MEDICAL NOTES ON MRSA
Antibiotic Resistance Profiles of MRSA:1
* All B-lactam antibiotics
* 94% resistant to clindamycin and erythomycin
* 89% resistant to ciprofloxacin
* 56% resistant to trimethoprimsulfamethoxazole
* 33% resistant to tetracycline
* 3% resistant to rifampin
* 3% resistant to fusidic acid
* 2% resistant to mupirocin
If SA bacteria are able to enter the bloodstream (bacteraemia) they can affect almost any part of the body. They can cause:
* septicaemia (blood poisoning),
* septic shock (widespread infection of the blood that leads to a fall in blood pressure and organ failure),
* severe joint problems (septic arthritis),
* bone marrow infection (osteomyelitis),
* internal abscesses anywhere within the body,
* inflammation of the tissues that surround the brain and spinal cord (meningitis),
* lung infection (pneumonia), and
* infection of the heart lining (endocarditis).
SA bacteria can also cause scalded skin syndrome and, very occasionally, toxic shock syndrome.
Severe Methicillin-Resistant Staphylococcus aureus Community-Acquired Pneumonia Associated With Influenza—Louisiana and Georgia, December 2006–January 2007
JAMA. 2007;297:2070-2072. MMWR. 2007;56:325-329 (1 table omitted)

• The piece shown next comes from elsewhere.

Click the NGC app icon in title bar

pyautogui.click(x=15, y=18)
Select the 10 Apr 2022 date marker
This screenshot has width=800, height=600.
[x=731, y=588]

Staphylococcus aureus infection has been reported infrequently as a cause of community-acquired pneumonia (CAP) and typically has been associated with influenza virus infection or influenza-like illness (ILI).* During the 2003-04 influenza season, methicillin-resistant S. aureus (MRSA) gained attention as a cause of 15 cases of influenza-associated CAP.{dagger}1 No formal surveillance has been conducted, and few additional cases of MRSA CAP were reported to CDC during the 2004-05 and 2005-06 influenza seasons. However, in January 2007, CDC received reports of 10 cases of severe MRSA CAP, including six deaths, among previously healthy children and adults in Louisiana and Georgia during December 2006–January 2007. These were the first reported cases of severe MRSA CAP during the 2006-07 influenza season in the two states, and 10 was a higher number than expected for the 2-month period. A case of severe MRSA CAP was defined as pneumonia requiring hospitalization or resulting in the death of a patient from whom a specimen (i.e., sterile site or sputum sample) yielded MRSA when collected <48 hours after hospitalization or arrival at an emergency department (ED). Association with influenza was determined by either a positive result on a laboratory test or a diagnosis of ILI. This report describes three of the MRSA CAP cases as examples and summarizes all 10 of the reported cases. These cases underscore the need for health-care providers to be vigilant, especially during the influenza season, for severe cases of CAP that might be caused by MRSA.